## Your goal
Report how many lines in the records below hold "Given", with no other output.

## Provided data
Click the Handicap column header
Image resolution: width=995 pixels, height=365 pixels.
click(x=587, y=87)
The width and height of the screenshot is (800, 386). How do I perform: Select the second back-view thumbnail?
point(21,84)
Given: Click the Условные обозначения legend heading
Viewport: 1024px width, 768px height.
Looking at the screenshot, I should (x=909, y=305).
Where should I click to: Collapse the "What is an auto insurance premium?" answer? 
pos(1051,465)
...
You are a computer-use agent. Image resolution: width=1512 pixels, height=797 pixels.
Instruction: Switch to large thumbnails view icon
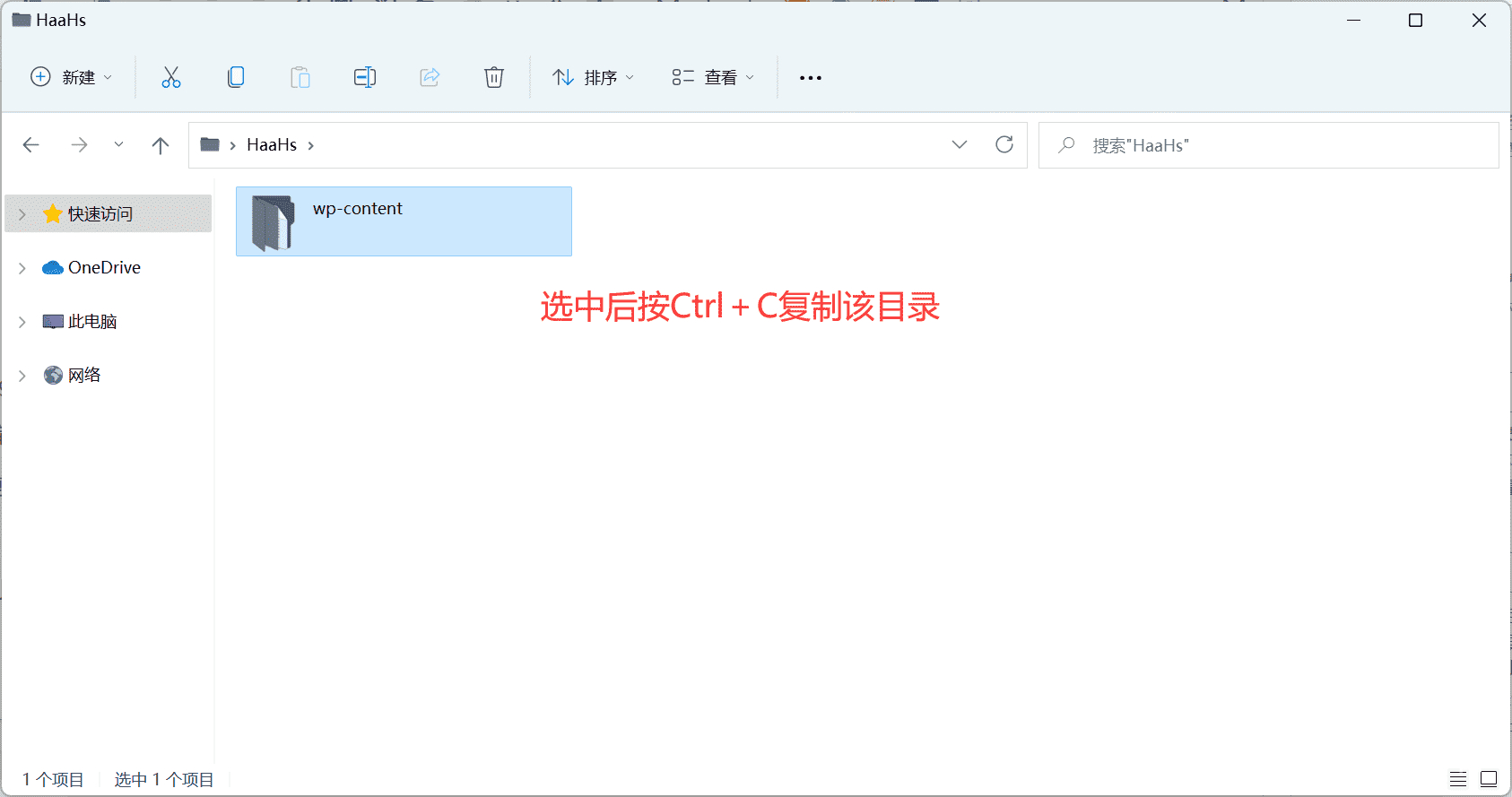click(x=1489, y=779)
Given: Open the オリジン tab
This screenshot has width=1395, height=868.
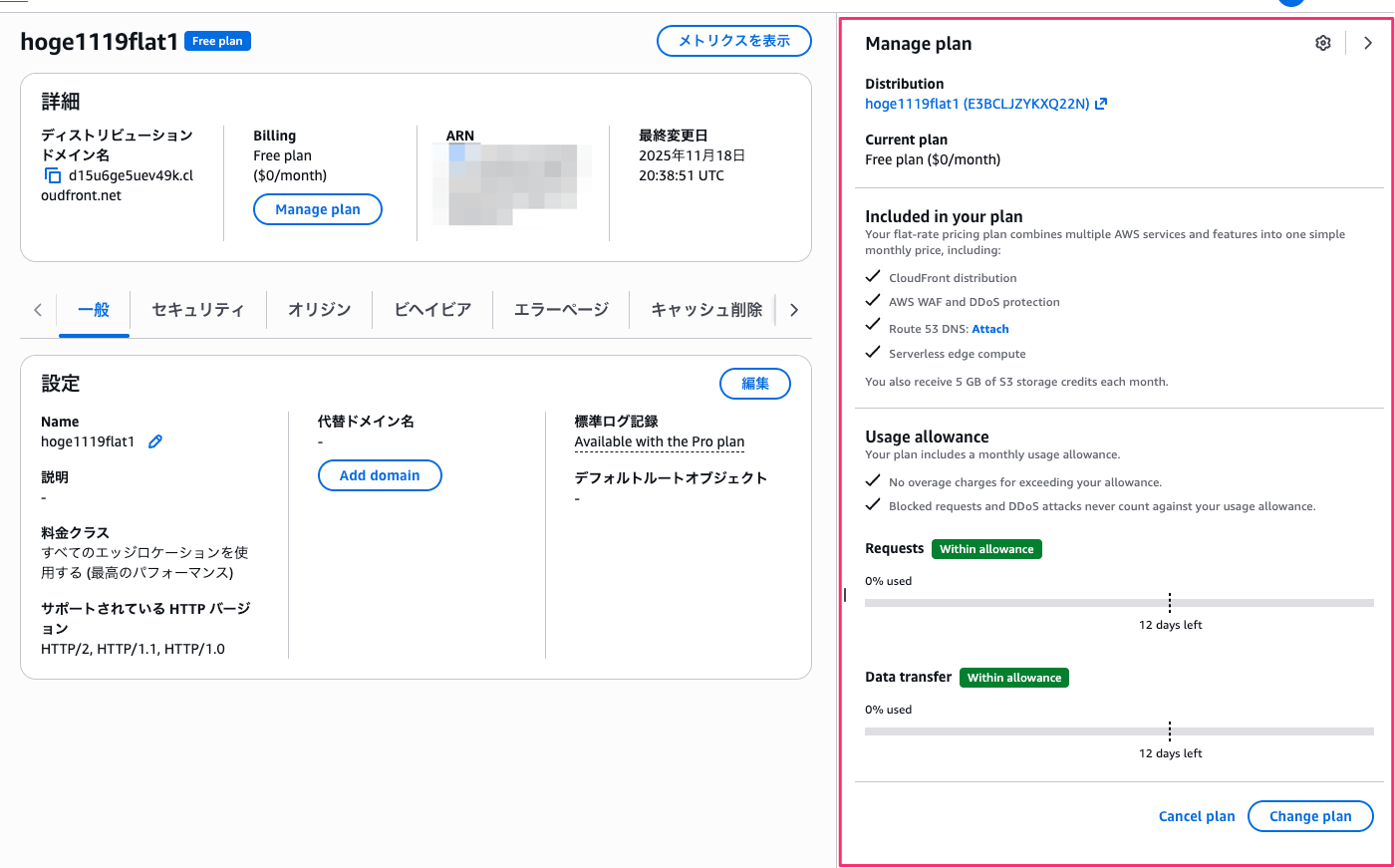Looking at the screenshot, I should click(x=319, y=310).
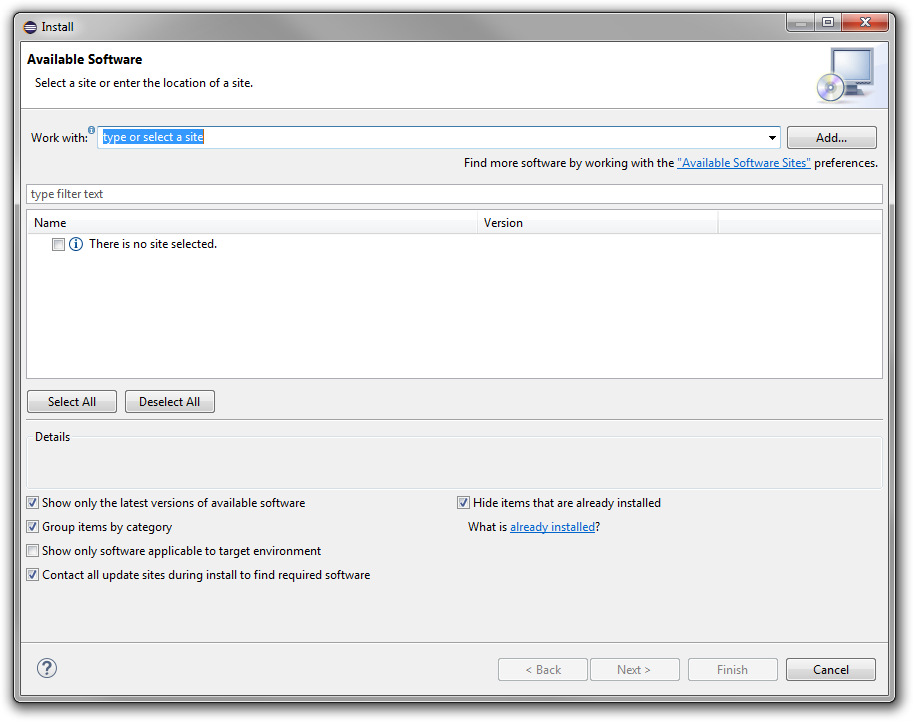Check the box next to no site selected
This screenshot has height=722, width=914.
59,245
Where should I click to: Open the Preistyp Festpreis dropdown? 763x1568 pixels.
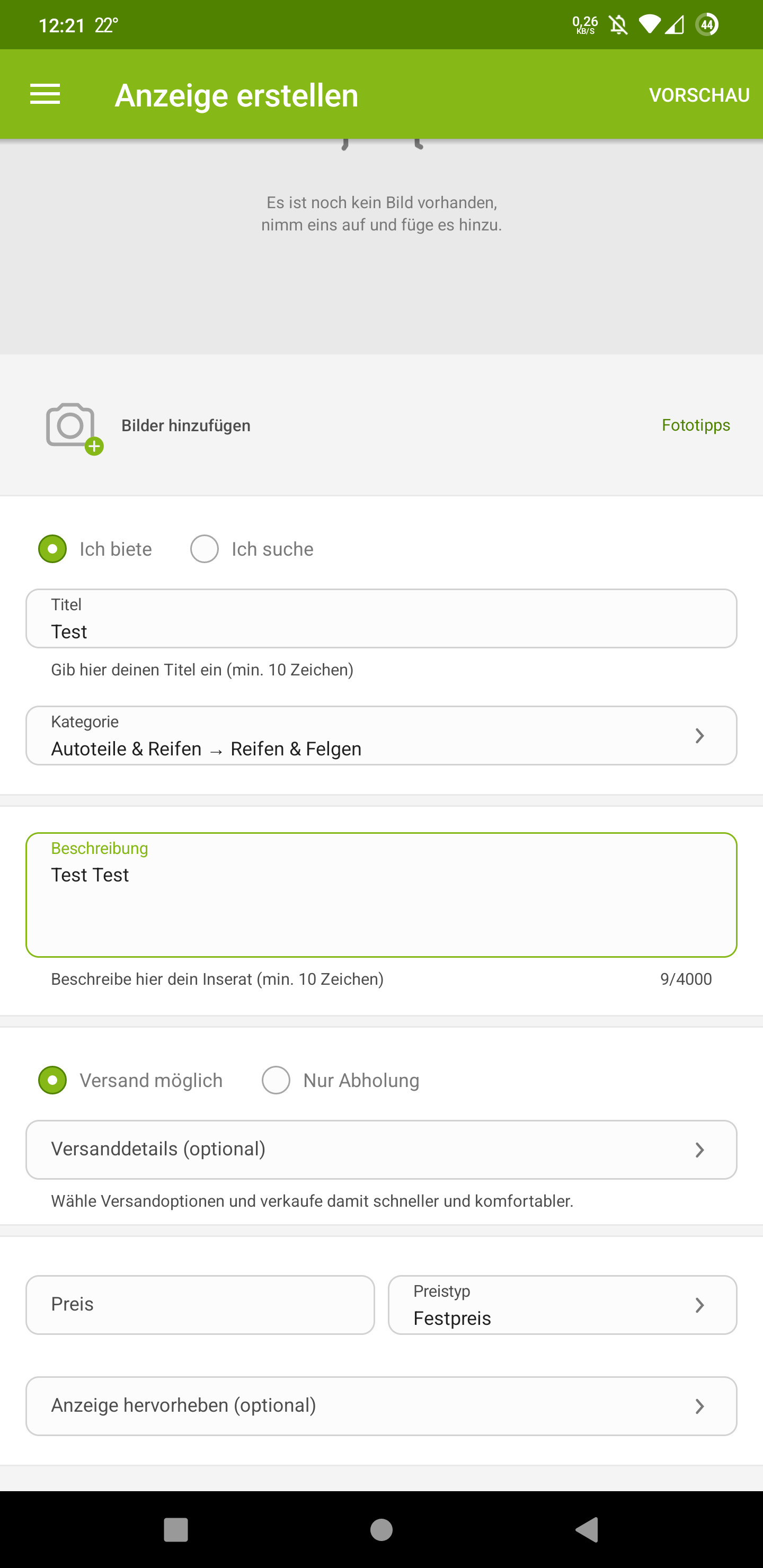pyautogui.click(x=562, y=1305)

## Answer section
2